Remembering the beginning

Remembering the beginning

Some things can't be put down, I was sorry for you at the beginning, I didn't dare to look up at you, maybe as long as a little 'dead skin', you can look back and smile for me, another sleepless night, I don't know how long it took, I really can't let go, the days without you are so unbearable, the song rehearsed in the third year of junior high school, why does it make the corners of my eyes moist so much, without it, just because of you.

I really hope that time can be turned back, I hope that I can see you again, plain clothes and pretty faces, what a beautiful and flying years, but it's a pity: remember the beginning

The past is unbearable, and the rest is full of mourning.

I don't know what it has been over the years, but the people of Daoyi follow the spring and autumn.

Why can't the past be reviewed, it's because there is no going back! Junior high school is decadent, dazed and numb, why do you show up when I am the darkest in my life, I can say unrequited love, and why, the same table says you want to switch places with him, just what like me?! Haha, how ridiculous, maybe it's just his prank, but why, you and I don't talk much, but I can always feel that when you look at me, it's so different, it's so complicated, maybe, it's just mine, wishful thinking!!

Forget it, it's the third year of junior high school, and it's time for Lao Yan to fly, why, the biology exam assigned by the state, so many examination rooms, why are you next to me, by the window, you are sleeping so peacefully, the beating heart has never stopped, I am so uneasy to look at you secretly, I want to confess, but I always deceive myself, because I am useless, I always think, I am not worthy! And never thought about it, did you think so? Or, I don't even have the courage to speak, just because I am afraid of ridicule, and other people's opinions are really not comparable to my long-hidden burning heart?!!

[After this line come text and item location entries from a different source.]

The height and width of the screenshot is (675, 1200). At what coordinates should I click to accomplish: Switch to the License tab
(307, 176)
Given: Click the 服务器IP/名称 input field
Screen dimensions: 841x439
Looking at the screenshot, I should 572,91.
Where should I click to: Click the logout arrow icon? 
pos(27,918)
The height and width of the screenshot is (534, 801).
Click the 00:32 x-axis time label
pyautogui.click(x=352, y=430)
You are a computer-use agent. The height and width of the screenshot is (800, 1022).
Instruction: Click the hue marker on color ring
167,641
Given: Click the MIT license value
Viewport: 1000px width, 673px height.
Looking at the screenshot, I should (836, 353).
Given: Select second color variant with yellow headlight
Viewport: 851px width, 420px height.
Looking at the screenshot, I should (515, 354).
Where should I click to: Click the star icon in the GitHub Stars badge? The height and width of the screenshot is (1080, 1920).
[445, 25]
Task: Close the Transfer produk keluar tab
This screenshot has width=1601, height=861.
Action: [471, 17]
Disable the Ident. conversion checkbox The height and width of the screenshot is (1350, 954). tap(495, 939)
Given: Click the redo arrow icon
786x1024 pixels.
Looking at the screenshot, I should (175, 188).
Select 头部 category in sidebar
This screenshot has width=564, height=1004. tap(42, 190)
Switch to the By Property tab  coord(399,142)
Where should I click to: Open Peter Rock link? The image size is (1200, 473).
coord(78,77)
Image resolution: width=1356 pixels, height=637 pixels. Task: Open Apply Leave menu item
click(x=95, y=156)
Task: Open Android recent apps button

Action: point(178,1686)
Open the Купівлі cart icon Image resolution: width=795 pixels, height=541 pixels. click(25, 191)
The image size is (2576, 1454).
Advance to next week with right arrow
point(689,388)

God is so ruthless, not only ruthless, but even more cruel, as if playing tricks on me, the last exam, you talked and laughed in front of you, and I only feel that you are so far away from me, because I feel that I will soon be separated from the world, and from then on I will be scattered with you, but in the new school, on the second floor of my class, why, why, you appeared by the windowsill again!!

It's ridiculous to think about, ridiculous, again and again, again and again, the chance encounter at the corner of the stairs, I slept last night, with a hundred thousand sleepiness, suddenly, a hand rushed to my front and shook it, I turned my head, it was you! You looked at me, smiled brightly, and looked back, we weren't familiar with each other, and we didn't talk much, so why, it seems so familiar, is it a wordless tacit understanding?! I would only look out the window in a daze all morning, I really don't know!! Wu Xiao!!